— start of Record extracts —
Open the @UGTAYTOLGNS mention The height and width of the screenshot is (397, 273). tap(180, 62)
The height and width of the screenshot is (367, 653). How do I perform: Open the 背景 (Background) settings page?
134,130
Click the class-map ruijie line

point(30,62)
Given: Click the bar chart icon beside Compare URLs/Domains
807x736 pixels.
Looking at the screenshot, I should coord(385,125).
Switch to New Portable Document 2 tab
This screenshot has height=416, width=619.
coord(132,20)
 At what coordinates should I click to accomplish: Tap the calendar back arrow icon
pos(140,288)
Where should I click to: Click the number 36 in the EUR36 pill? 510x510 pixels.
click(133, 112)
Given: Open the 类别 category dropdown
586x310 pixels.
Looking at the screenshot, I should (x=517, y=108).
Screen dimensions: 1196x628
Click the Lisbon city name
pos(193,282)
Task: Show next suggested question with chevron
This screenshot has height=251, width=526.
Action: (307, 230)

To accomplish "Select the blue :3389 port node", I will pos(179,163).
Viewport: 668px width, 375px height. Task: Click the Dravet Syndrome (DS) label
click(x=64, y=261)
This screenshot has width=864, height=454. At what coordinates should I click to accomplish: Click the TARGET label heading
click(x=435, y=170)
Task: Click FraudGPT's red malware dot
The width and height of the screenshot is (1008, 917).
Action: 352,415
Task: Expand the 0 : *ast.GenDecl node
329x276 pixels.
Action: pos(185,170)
— end of Record extracts —
Task instructions →
Tally the lines above that contain the string "height". Reply with the count alone.

The response →
7